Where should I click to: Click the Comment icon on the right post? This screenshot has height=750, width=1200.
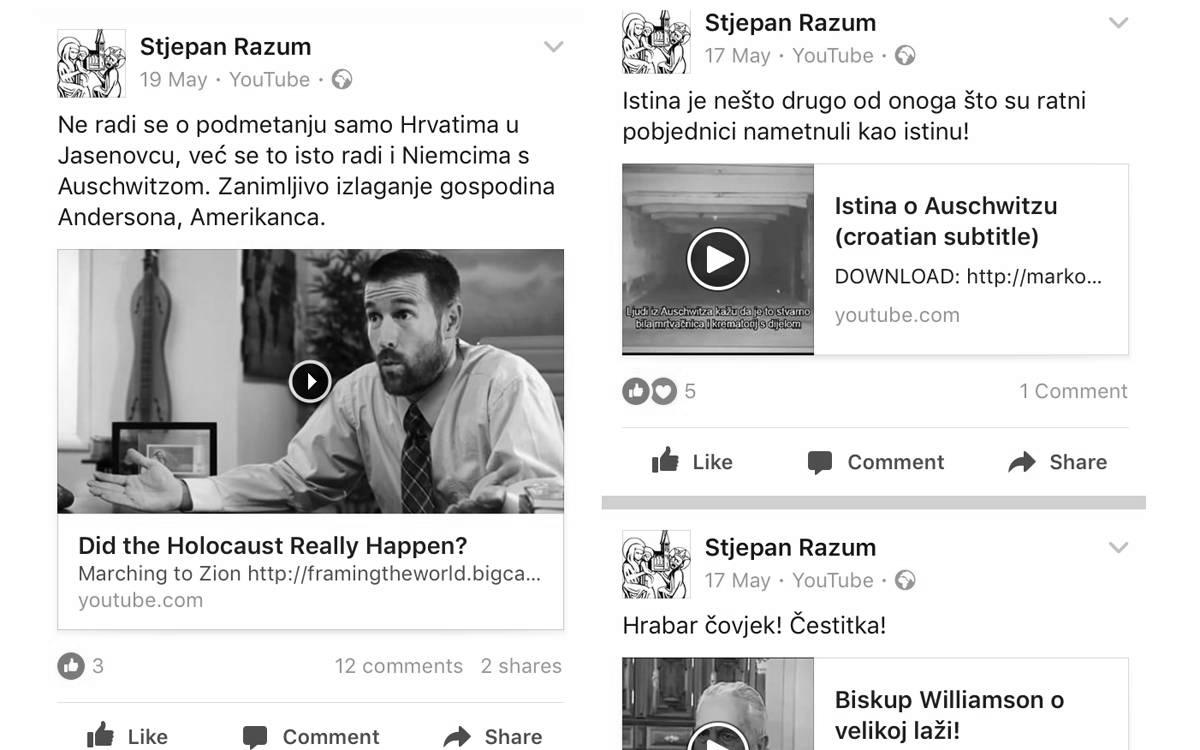tap(820, 462)
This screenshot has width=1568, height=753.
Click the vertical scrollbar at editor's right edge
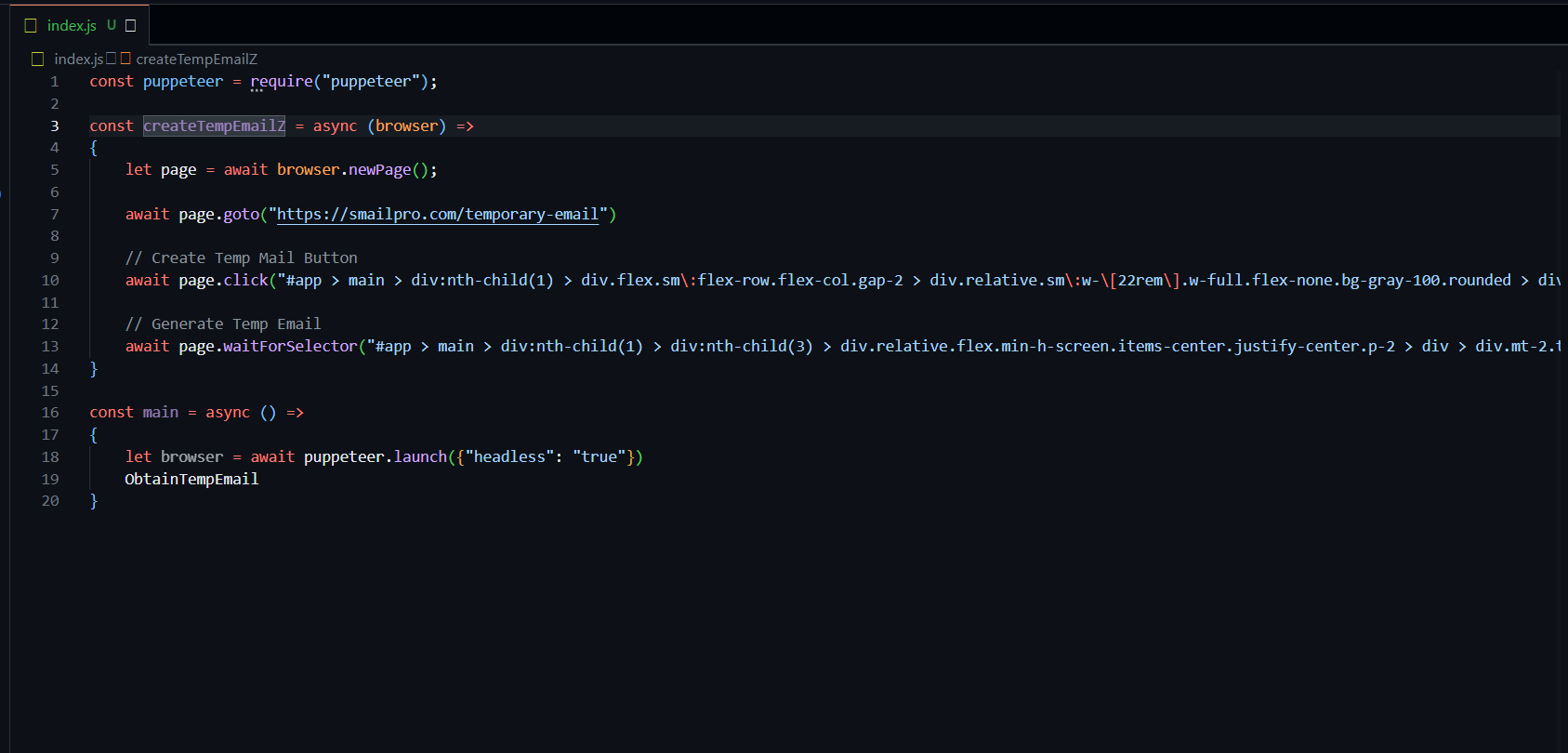(1563, 279)
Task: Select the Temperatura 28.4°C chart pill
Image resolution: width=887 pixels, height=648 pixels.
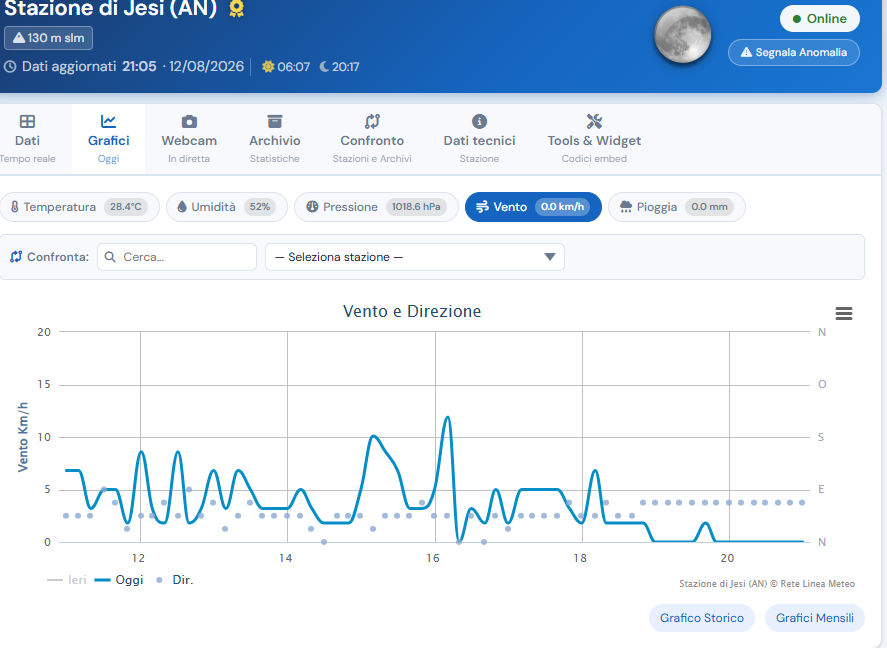Action: pos(79,207)
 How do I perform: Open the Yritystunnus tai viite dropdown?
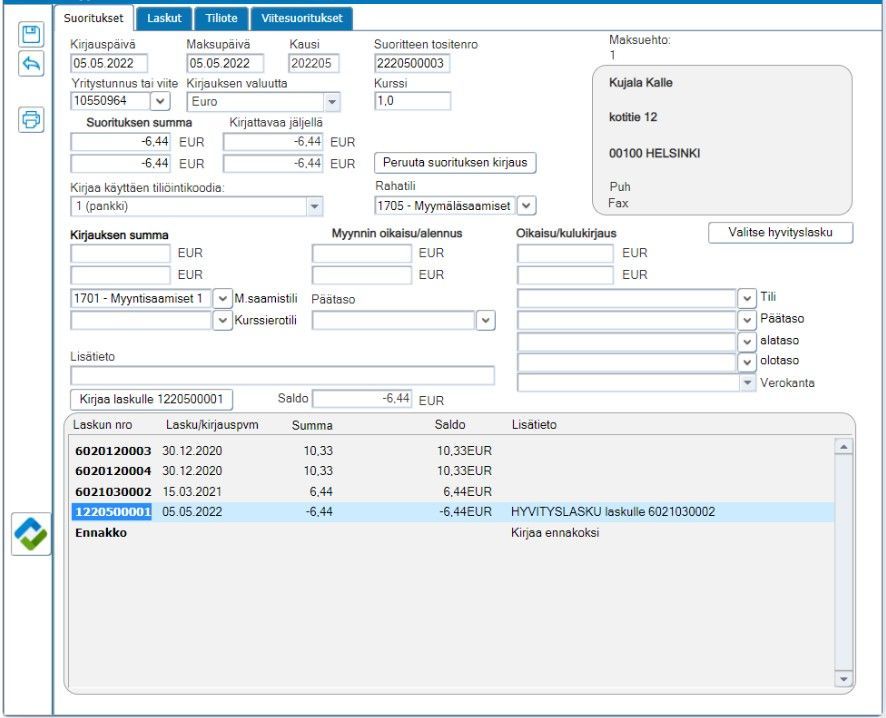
____
THE TASK ▸ Give every entry back unchanged, with no pictures.

EXERCISE ANSWER ▸
Where should I click to: Click the Comment icon on the right post? This screenshot has height=750, width=1200.
tap(820, 462)
This screenshot has width=1568, height=753.
Click the vertical scrollbar at editor's right edge
(1563, 279)
Task: Select the Temperatura 28.4°C chart pill
Image resolution: width=887 pixels, height=648 pixels.
Action: pos(79,207)
 How do I perform: Open the Yritystunnus tai viite dropdown?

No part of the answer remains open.